Etching-time-regulated strategy toward delaminated Mo2CTx MXene for tailoring electromagnetic wave absorption

MXene-based absorbers have shown promising application prospects because of their sophisticated structural design and clever material composites. However, the intrinsic MXene materials themselves have not achieved significant breakthroughs in microwave absorption (MA) performance. Therefore, the development of novel and efficient pure MXene absorbing materials is imperative to address inherent mismatches in electromagnetic parameters, highlighting the urgent need in this area. Here, a straightforward strategy involving etching time modulation is proposed to customize the electromagnetic wave (EMW) absorption properties of delaminated Mo2CTx MXene. The impact of varying etching degrees on the EMW absorption capabilities of Mo2CTx MXenes was systematically investigated through controlled etching durations of Mo2Ga2C MAX phase. Among them, the sample etched for 12 h achieved an effective absorption bandwidth (EAB) of 4.4 GHz at an ultrathin thickness of 1.3 mm, and the strongest reflection loss (RL) value was as high as -60.7 dB when the sample etching time was increased to 24 h.
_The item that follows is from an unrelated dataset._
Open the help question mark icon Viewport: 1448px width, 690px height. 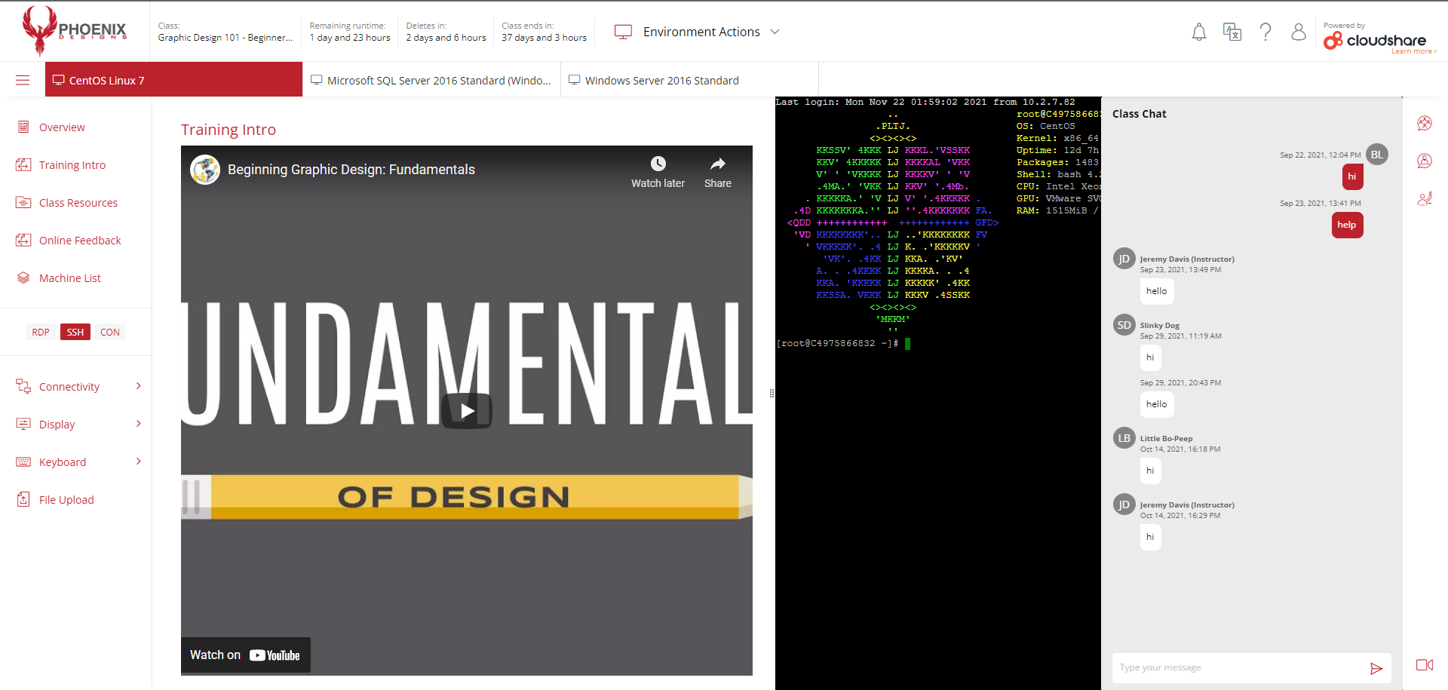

The improvement in absorbing performance was attributed to the dielectric loss and polarization process induced by terminal functional groups and surface-rich defects, which optimized impedance matching. This work establishes that intrinsic Mo2CTx MXene materials with superior absorbing properties outperform traditional pure MXenes, providing a strong basis for advancing Mo-based MXene absorptive materials.